Abigail Klein Leichman
May 9, 2012, Updated September 7, 2016

How does a blood cell know it’s not supposed to be a nerve cell? Why don’t the cells that generate heart muscle build skin instead? After all, every single cell in the human body has the identical genetic makeup.

That mystery was unraveled by Brooklyn-born Hebrew University Prof. Howard (Chaim) Cedar, who on March 25, 2012 added a $50,000 Rothschild Prize to his long list of accomplishments.

“I am always very excited when our work is recognized,” Cedar tells ISRAEL21c the morning after the ceremony. “The fact that people got together and decided what we’re doing is something important is wonderful.”

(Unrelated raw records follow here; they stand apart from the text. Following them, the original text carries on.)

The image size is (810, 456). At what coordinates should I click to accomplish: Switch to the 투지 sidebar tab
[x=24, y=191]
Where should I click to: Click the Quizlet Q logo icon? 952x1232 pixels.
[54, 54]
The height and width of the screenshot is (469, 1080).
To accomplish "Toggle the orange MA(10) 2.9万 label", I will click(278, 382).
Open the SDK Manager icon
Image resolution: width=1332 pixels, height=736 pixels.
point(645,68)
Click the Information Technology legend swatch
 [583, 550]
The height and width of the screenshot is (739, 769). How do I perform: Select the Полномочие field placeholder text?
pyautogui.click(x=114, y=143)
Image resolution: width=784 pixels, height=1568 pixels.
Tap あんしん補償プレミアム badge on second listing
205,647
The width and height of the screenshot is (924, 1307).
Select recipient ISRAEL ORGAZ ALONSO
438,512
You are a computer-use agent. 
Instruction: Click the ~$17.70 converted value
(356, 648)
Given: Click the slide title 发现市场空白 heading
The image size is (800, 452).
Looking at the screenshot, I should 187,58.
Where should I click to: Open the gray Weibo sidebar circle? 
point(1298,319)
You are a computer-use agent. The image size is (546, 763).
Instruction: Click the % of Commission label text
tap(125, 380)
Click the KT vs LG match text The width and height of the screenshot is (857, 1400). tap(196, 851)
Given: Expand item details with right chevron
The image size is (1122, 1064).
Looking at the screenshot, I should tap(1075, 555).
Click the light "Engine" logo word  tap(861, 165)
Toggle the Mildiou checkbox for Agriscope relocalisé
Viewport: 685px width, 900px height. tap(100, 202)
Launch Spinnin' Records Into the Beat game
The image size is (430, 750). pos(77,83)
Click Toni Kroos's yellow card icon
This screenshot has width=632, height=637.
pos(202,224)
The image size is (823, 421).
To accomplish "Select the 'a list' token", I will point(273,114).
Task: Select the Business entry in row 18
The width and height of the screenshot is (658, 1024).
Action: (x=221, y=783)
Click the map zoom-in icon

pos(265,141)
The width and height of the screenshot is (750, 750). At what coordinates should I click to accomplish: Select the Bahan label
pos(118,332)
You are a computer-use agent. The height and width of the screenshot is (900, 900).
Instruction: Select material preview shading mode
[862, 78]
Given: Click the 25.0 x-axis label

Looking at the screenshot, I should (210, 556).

Colleagues from Hadassah-Hebrew University School of Medicine came to cheer him on – most notably his longtime lab and lunch partner, Prof. Aharon Razin – as well as his wife, children and grandchildren.

Cedar’s eldest son Joseph is an acclaimed Israeli filmmaker who has twice been on the short list for an Academy Award.

Like the fictional father in Joseph Cedar’s Oscar-nominated Footnote, the senior Cedar won the prestigious Israel Prize (in 1999) and is a member of the Israel Academy of Sciences and Humanities. “It’s a big joke in our family,” Cedar says amiably. “We don’t understand how it turned out that two people in same family seem to be getting awards.”

Out of the public spotlight, Joseph’s siblings are accomplished in their own right. Dahlia, like her mother, is a psychodrama therapist and teacher. Noa, an epidemiologist, also sells seeds, nuts and dried fruits in Jerusalem’s Machane Yehuda market. Yoav, trained in special education, recently switched to social work. Yonatan is a piano teacher and accompanist, and university student Daniel guides groups such as Birthright.

Representing the Jewish people

Joseph was just five, and Dahlia two, when Howard and Zipora Cedar moved to Israel a fortnight before the 1973 Yom Kippur War. Cedar had already earned the distinction of having been the first American to complete a government-sponsored MD-PhD Medical Scientist Training Program at New York University.

He and his wife met in 1966 and were enthusiastic about living in Israel. “I am a little infected with the idea that part of being Jewish is contributing to the world, and coming here meant I would be able to represent the Jewish people in whatever I do,” says Cedar.

The previous summer, while in medical school, he’d worked for a month in a Hebrew University lab. During a two-year stint at the US National Institutes of Health — an obligation in return for being exempted from serving in Vietnam in order to complete his schooling — he contacted the lab director and secured a position and temporary housing in Jerusalem.

Now 69 and still biking six miles to work every day, Cedar is officially retired but actively collaborating on experiments to learn even more in the field he founded, epigenetics. This discipline examines how, when and why the genes inside body cells become specialists despite being identical to one another.

“It involves a lot of controlled orchestration,” Cedar explains.

Over the course of 20 years, he and Razin discovered that though everybody’s DNA shares a common “text,” a chemical process called methylation “annotates” the text to give the genes specific marching orders. Methylation explains why a nerve cell never turns into a skin cell. And it also explains something fundamental about cancer.

“When cells undergo change, it’s not a change in text but in annotation,” Cedar says. “If we can control the annotation we could make a big contribution to alleviating, preventing, diagnosing and treating cancer.”

This is the focus of Cedar’s current research at the medical school. Meanwhile, centers dedicated to practical applications of epigenetics are popping up across America and Europe. “Israel is a partner in that,” he says proudly. “We are one of the leaders in epigenetics because the field was born here.”

One of the major areas that intrigues scientists is how agriculture could benefit from controlling methylation of plant DNA. Another is the role of methylation in stem-cell harvesting and manipulation.

“The field will have an impact in many years,” Cedar predicts. “It’s just beginning. We have a lot to learn and there’s a lot of potential.”